__ESERCIZI DA SVOLGERE__
(a) Ripeta fedelmente il passo della nota sulla Casa da Gioco iniziando da "Nel corso del" e terminando con "conti della società.".
(b) In base alla nota sulla Casa da Gioco, stabilisca se ciascuna delle seguenti affermazioni è corretta, rispondendo sì o no e citando alla lettera le parole decisive: (i) al 31.12.2016 la perdita di esercizio ammontava a 2,4 milioni di euro; (ii) la riduzione del costo del lavoro decorreva dal 1 gennaio 2017; (iii) in caso di mancato equilibrio economico era prevista la chiusura temporanea della sede di Cà Noghera.
(c) Secondo la nota sulla Casa da Gioco, per quale motivo il Consiglio Comunale è dovuto intervenire con una ricapitalizzazione? Risponda in una o due frasi.

__TESTO DEL DOCUMENTO__
──────────
Nel corso del Consiglio Comunale di oggi, il sindaco di Venezia Luigi Brugnaro è intervenuto sulla situazione della Casa da Gioco veneziana. Per dare completezza d'informazione, l'assessore alle Partecipate Michele Zuin ha dato lettura integrale della seguente nota:

“Alla luce della situazione al 31.12.2016 (perdita di esercizio di 2,4 milioni di euro con conseguente ricaduta nella fattispecie di cui all'art. 2447 c.c.) il Consiglio Comunale è dovuto intervenire con una ricapitalizzazione con contestuale piano di ristrutturazione aziendale finalizzato a riportare in equilibrio i conti della società.

Detto piano aveva come cardini essenziali:

  • l'avvio di una fase di trattative sindacali per recuperare maggiore flessibilità organizzativa e operativo con riduzione del costo del lavoro a decorrere dal 1 luglio 2017;
  • azione su altre voci di costo;
  • la realizzazione di nuovi investimenti nella sede di Cà Noghera per il rilancio, anche in termine di immagine, e l'incremento delle attività di Gioco con ampliamento dell'orario di apertura e dell'offerta;
  • la previsione, in caso di mancato raggiungimento dell’equilibrio economico, della chiusura temporanea della sede di Cà Vendramin.
──────────
__RIGHE ESTRATTE__
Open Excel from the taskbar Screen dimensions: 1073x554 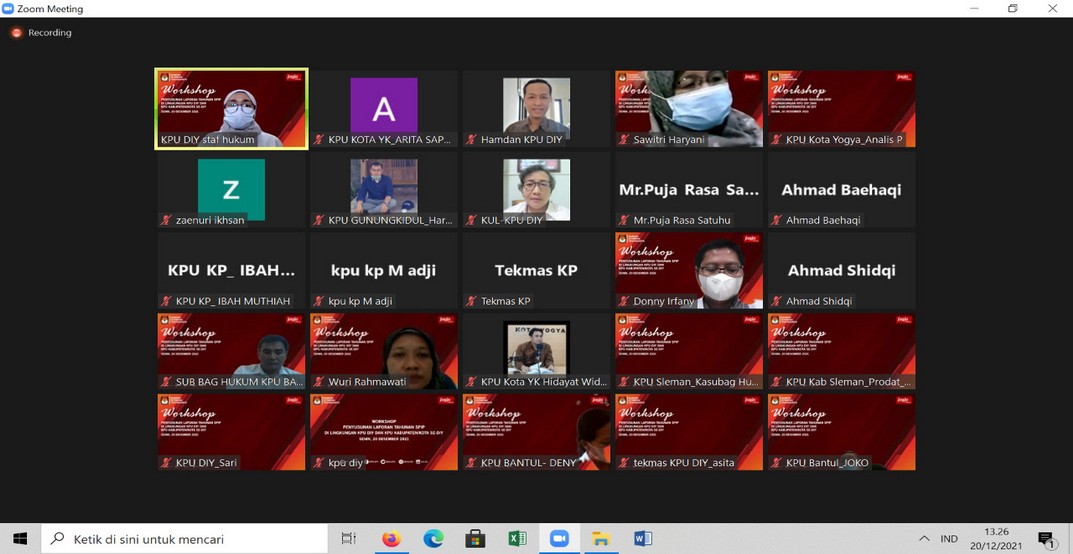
──────────
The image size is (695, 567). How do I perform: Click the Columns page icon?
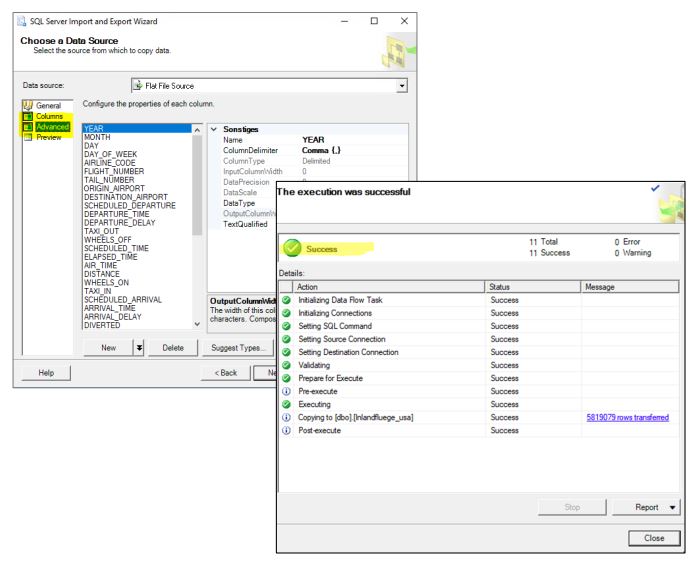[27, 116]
──────────
__SOLUZIONI DEGLI ESERCIZI__
(a)
Nel corso del Consiglio Comunale di oggi, il sindaco di Venezia Luigi Brugnaro è intervenuto sulla situazione della Casa da Gioco veneziana. Per dare completezza d'informazione, l'assessore alle Partecipate Michele Zuin ha dato lettura integrale della seguente nota:

“Alla luce della situazione al 31.12.2016 (perdita di esercizio di 2,4 milioni di euro con conseguente ricaduta nella fattispecie di cui all'art. 2447 c.c.) il Consiglio Comunale è dovuto intervenire con una ricapitalizzazione con contestuale piano di ristrutturazione aziendale finalizzato a riportare in equilibrio i conti della società.

(b)
(i) Sì: «perdita di esercizio di 2,4 milioni di euro».
(ii) No: «a decorrere dal 1 luglio 2017».
(iii) No: «della chiusura temporanea della sede di Cà Vendramin».

(c) Il Consiglio Comunale è dovuto intervenire a causa della situazione al 31.12.2016. In quella data la società registrava una perdita di esercizio di 2,4 milioni di euro, con conseguente ricaduta nella fattispecie di cui all'art. 2447 c.c.